■ TEXT PASSAGE
────────────────

Skip to content

What is an Enrichment Datastore?

  • An Enrichment Datastore is a Datastore that is used to record the results (anomalies and associated metadata) of a Scan Operation. Those results include the original source data enriched with data such as an anomaly identifier, the type of rule that the anomaly violates, any custom tags associated with the relevant data assets, etc...

Info

Before running a Scan Operation, the user should configure an Enrichment Datastore for each datastore.

────────────────

■ SOURCE DATA
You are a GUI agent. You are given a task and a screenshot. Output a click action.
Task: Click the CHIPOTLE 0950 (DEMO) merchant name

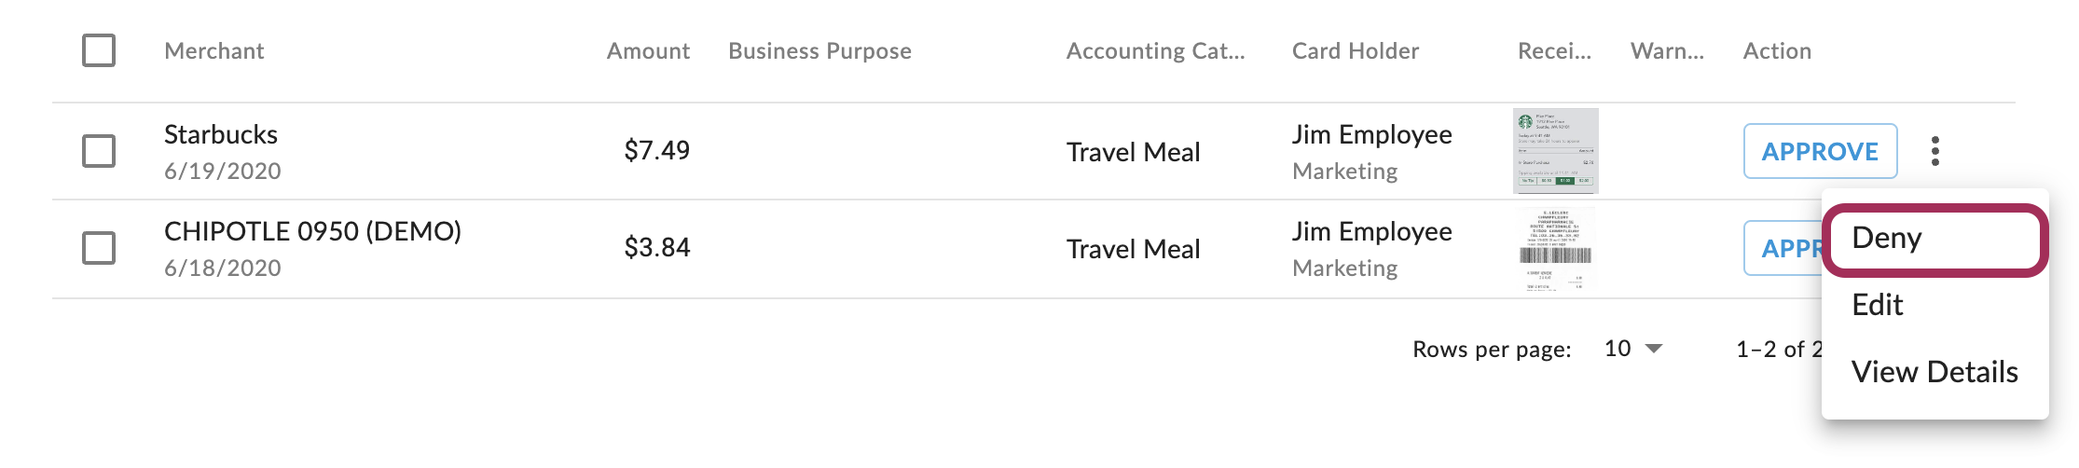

────────────────

■ WHAT THE TASK REQUIRES
How would the page explaining enrichment datastores go on after its final sentence? Write the next part.

■ WRITTEN RESPONSE
Enrichment Data Structure

Within the Enrichment Datastore, data for each scanned data asset (Table, View, Fileset, etc..) is recorded in two tables with the structure (defined here in Spark SQL DDL):

CREATE OR REPLACE TABLE _DATA_ASSET_NAME_ANOMALIES (
    QUALITY_CHECK_ID BIGINT,
    ANOMALY_UUID STRING,
    QUALITY_CHECK_MESSAGE STRING,
    SUGGESTED_REMEDIATION_FIELD STRING,
    SUGGESTED_REMEDIATION_VALUE STRING,
    SUGGESTED_REMEDIATION_SCORE FLOAT,
    QUALITY_CHECK_RULE_TYPE STRING,
    QUALITY_CHECK_TAGS STRING,
    QUALITY_CHECK_PARAMETERS STRING,
    QUALITY_CHECK_DESCRIPTION STRING,
    OPERATION_ID BIGINT,
    DETECTED_TIME TIMESTAMP,
    SOURCE_CONTAINER STRING,
    SOURCE_PARTITION STRING,
    SOURCE_DATASTORE STRING
)

CREATE OR REPLACE TABLE _DATA_ASSET_NAME_SOURCE_RECORDS (
    SOURCE_CONTAINER STRING,
    SOURCE_PARTITION STRING,
    ANOMALY_UUID STRING,
    CONTEXT STRING,
    RECORD STRING -- this field holds the source record as a json object
)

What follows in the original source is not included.